We obtain the embeddings for each temporal domain using the pre-trained models by calculating the average text embedding within that domain, creating a “domain-average embedding” that encapsulates the overall semantic distribution. To quantify data shifts across domains, we adopt the same metrics as used in the SBERT study40, including cosine similarity, Euclidean distance, and Manhattan distance to measure semantic variations between domain-average embeddings.
Statistical Verification
We use diverse metrics to assess data shift between temporal domains, however, whether the data shift is significant and the relationship between data shift measurement and performance change are unclear. Therefore, we employ T-test to verify the statistical significance of performance change and data shift measurement, and we use Pearson correlation coefficient to quantify the relationship between data shift measurement and performance change.
T-Test is a statistical technique used to test whether the difference between the means of two groups is statistically significant or not. We apply the two-tailed T-test to test the statistical significance of performance change and data shift between each temporal domain pairs, with the null hypothesis that there is no significant performance change/data shift between the source domain Ti and target domain Tj. For performance change, we compare the cross-time-domain evaluations pij with the in-time-domain evaluations pjj, where pij and pjj are the five-time observations in the experiments. If the p value is less than 0.05, the difference between the means of pij and pjj is statistically significant, which means the performance change is significant. For data shift measurements, we randomly sample half of the data for each time domain and measure the data shift for all domain pairs Ti − Tj to form cross-time-domain observations. And for in-time-domain pairs Ti − Tj, we randomly sample half of the data of the target domain Tj, and measure the similarity/ distance of the two halves as an in-time-domain observation. We generate 15 observations for each domain pairs and compare the cross-time-domain observations with the in-time-domain observations. If the p value is less than 0.05, we reject the null hypothesis at 95% confidence level, i.e. data shift measurement between the source domain Ti and target domain Tj is significant.
Analysis
In this section, we conduct statistical analyses to examine temporal effects on biomedical language models when data shift over time. While a recent study shows temporal effects on model performance are not statistically significant in the general domain (e.g., news and Wikipedia articles13, very few studies have analyzed how data shifts may effect language model performance in the biomedical field, which our analysis will fill the gap. Our assumption is that if there is no statistically significant data shift, biomedical language models can perform consistently well over time. To verify our assumption, we treat time intervals as domains (e.g., 2014-2016 vs 2017-2019) and evaluate temporal effects by the performance change (pjj − pij) by subtracting the in-domain test performance from the cross-domain test performance.The pjj refers to in-domain evaluation, and pij refers to cross-domain evaluation, where the indices i and j are two time domains. Our analysis aims to answer three critical yet underexplored questions:
Does the performance of biomedical language models change over time?
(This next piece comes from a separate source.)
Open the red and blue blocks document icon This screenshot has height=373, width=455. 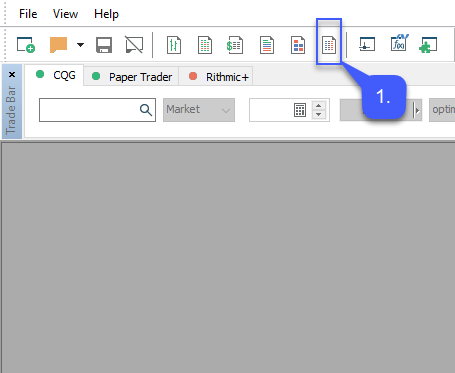click(298, 45)
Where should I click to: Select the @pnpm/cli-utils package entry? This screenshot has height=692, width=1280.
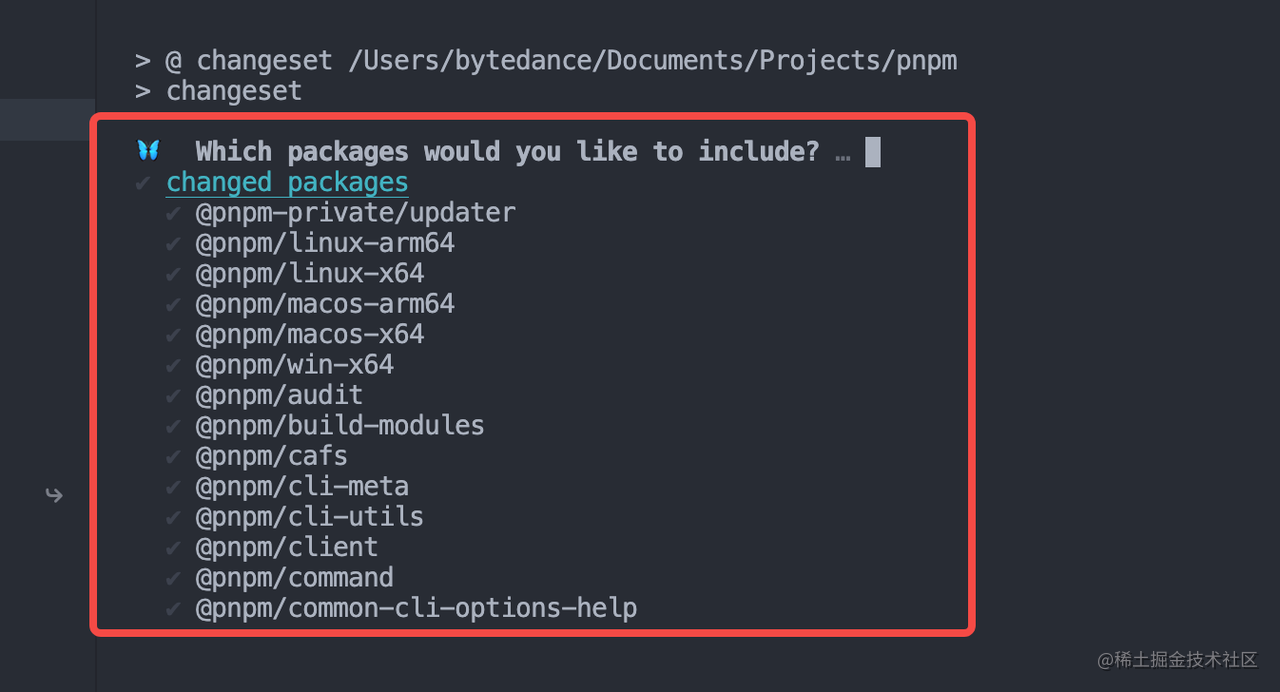point(310,517)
Does the performance change statistically correlate with the data shift over time?
Do different shift measurements of biomedical data tell the same story?
Q1: Does the performance of biomedical language models change over time?
The dynamic nature of biomedical data, characterized by continuous evolution and temporal shifts, poses challenges in sustaining model efficacy over time. These shifts can result from various factors, including changes in disease prevalence, medical practices, and advancements in biomedical knowledge, potentially leading to significant variations in model performance. A recent research14 evaluated temporal effects on classification model performance. However, the work focuses classification tasks and structured data, and the other biomedical tasks remain unexamined. We fill this gap by examining model performance temporal variation under three key biomedical tasks, including phenotype classification on MIMIC-IV, information extraction on BioNER, and question answering on BioASQ. To examine temporal effects, we investigated the model performance changes across time domain pairs and tasks.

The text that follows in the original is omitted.